True there’s something depressing about the creeping Kardashianisation of daily life. The entire extended family comes across as vapid narcissists. Her husband, West, is a talented musician, whose conversation (as I’ve overheard it at fashion dinners) is most charitably described as the ramblings of a deluded, needy pub bore. Meanwhile Kim’s career took off with the release of her sex tapes. Nice. She appears to be addicted to contouring and self-publicity, but at least she’s honest about her addictions. Many other Hollywood celebrities are similarly hooked: the only difference is they lie about it.

Yet it’s Kim who’s become the touch-paper for many contemporary debates – feminism, body dysmorphia, greed, endless, endless navel (and boob and backside contemplation) - and a deluge of loathing (as well as adoration). Why such depths of feeling? Do we have so little faith in our civilisation that we think Kim can topple it? Compared with Ken Livingston, George Galloway, Isis… also narcissistic bores, the Kardashians's are harmless. They have zero power, provided we ignore them.

The thing is, people don't. American Vogue controversially photographed them for a cover a few years ago, on the basis, presumably, that they're an emblem, of sorts, of our time. Cue firestorm from those who feel Vogue should be a beacon, not a mirror. Undeterred, American Vogue's website now follows a daily diet of Kardashian stories – still, at least, intellectually speaking, they're calorie free.

Some, but by no means all, fashion brands have joined US Vogue in its Kardashian capitulation, in an attempt, perhaps, to flog t-shirts and generic smelling perfumes.

There are other brands and publications happy to be pulled along on the Kardashian backwash, while holding their noses - featuring them constantly while emphasising that they don’t actually watch their show or buy into anything they have to offer, other than ratings. It all looks pretty desperate.

But then designer fashion is having a hard time, partly because of a slow-down in China, partly because many luxury brands still don’t understand how to handle the beast they call the internet.

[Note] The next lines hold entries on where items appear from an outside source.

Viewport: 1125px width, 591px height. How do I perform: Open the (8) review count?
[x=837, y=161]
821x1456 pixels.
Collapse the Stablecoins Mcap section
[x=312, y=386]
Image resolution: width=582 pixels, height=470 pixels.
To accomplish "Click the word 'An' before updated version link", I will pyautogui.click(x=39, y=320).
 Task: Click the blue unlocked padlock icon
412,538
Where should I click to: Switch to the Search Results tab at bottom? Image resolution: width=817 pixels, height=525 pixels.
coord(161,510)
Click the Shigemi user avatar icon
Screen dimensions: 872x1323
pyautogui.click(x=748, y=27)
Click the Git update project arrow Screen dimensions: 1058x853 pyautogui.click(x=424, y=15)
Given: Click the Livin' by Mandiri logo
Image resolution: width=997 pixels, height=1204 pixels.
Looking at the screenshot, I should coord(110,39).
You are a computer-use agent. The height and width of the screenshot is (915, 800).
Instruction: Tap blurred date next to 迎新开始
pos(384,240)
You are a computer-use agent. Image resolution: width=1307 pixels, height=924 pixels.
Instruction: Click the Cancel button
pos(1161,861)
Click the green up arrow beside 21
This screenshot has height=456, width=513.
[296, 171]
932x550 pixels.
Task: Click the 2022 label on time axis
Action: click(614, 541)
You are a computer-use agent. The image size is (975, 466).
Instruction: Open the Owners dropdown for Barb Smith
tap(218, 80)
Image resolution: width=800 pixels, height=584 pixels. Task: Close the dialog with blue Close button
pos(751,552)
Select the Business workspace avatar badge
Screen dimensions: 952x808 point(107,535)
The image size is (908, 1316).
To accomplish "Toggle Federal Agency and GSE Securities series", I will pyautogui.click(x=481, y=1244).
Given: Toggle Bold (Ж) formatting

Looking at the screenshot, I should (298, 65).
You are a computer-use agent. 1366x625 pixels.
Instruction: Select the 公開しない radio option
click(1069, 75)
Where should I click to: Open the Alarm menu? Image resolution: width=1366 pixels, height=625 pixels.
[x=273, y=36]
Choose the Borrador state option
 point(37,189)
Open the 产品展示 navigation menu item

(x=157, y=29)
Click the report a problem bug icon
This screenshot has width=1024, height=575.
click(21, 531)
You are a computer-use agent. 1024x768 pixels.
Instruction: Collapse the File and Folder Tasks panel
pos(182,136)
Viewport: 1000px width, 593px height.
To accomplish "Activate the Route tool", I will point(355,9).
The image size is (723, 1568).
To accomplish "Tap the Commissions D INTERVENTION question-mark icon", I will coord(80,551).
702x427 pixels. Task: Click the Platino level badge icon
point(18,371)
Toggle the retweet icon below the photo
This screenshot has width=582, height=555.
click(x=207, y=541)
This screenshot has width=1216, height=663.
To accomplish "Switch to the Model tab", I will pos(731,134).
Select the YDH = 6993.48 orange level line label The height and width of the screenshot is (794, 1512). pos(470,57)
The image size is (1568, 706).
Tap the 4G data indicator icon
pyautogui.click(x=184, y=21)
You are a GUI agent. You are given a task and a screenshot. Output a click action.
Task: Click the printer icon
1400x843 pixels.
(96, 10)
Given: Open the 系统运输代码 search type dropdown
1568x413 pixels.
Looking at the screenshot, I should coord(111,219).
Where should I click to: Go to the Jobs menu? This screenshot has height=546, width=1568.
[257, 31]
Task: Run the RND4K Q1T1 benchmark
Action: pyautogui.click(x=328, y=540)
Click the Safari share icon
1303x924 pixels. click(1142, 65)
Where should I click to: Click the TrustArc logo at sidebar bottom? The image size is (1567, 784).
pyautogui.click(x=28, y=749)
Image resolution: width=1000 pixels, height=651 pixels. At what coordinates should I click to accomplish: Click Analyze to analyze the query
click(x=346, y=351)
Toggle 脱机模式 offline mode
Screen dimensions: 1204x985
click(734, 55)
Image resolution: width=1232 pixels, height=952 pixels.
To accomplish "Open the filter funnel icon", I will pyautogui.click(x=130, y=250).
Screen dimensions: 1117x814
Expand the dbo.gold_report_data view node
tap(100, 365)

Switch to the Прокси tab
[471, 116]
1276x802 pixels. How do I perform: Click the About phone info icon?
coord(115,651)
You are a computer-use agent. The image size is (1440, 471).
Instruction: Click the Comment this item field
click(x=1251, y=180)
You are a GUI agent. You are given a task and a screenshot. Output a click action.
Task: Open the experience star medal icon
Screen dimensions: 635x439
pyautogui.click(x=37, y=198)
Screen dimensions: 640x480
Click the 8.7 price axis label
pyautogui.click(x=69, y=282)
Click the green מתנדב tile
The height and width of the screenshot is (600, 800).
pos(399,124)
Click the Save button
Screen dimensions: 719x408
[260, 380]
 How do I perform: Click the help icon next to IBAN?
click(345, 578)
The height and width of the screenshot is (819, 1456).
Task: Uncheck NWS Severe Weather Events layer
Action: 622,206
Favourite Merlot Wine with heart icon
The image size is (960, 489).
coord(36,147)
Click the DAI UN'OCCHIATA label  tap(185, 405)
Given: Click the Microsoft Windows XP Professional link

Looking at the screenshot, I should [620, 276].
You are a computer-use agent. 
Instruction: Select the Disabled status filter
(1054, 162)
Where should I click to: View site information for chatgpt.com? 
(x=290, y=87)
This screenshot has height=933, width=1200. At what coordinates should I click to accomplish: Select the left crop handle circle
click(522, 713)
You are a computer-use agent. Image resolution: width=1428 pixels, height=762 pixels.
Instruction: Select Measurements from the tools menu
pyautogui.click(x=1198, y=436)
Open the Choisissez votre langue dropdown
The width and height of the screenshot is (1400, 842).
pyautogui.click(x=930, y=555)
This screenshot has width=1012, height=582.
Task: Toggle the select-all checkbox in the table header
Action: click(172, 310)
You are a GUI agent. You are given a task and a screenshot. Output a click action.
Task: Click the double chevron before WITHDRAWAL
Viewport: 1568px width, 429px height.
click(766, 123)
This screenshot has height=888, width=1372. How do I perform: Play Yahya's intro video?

Instead of thinking rationally about what made their products alluring in the first place (craft, refinement, the clues are in the name), they're going for mass. Get a Kardashian in your front row and you're guaranteed eyeballs – at least from the under 30s, the demographic to which fashion brands are most in thrall.

If those brands actually knew any young people, they’d understand that the ways in which they consume media is often layered through irony, ridicule and a weakness for car-crash celebrity - to the point of opacity. The dim ones will imitate Kim with endless, witless selfies of their cleavages and thigh gaps. The brighter ones (Kim alone has 71 million instagram subscribers, they can’t all be idiots) are in it for the comedy. They may “like” (Instagram speak for clicking a heart icon) her photos.

That doesn’t mean they genuinely like her or aspire to look like her. At least some of them find her beauty about as compelling as a plastic rose. Nor do they necessarily have any intention, let alone the means, of buying the $4000 bags she carries. On the contrary, one chi-chi American retailer told me that her customers returned purchases if they saw a Kardashian wearing them.

Did I just fall into a gratuitously-mean-spirited trap there? I could go on. Yet apparently she was quite amusing and self-deprecating when she talked at the Vogue festival last weekend. I wasn't there, I can't say. But I've often asked otherwise intelligent, independently minded 20something women why they turn couch potato in front of Keeping up with the Kardashians. The general consensus is that they find the inane chatter supremely soothing after a long day sweating over an economics dissertation. We had Crossroads and Amy Turtle. This generation has Kim and her nail gel dilemmas.

Don’t like it? Don’t go there. Ignore them. Eventually they WILL go away. And we’ll never have to run another picture of her again.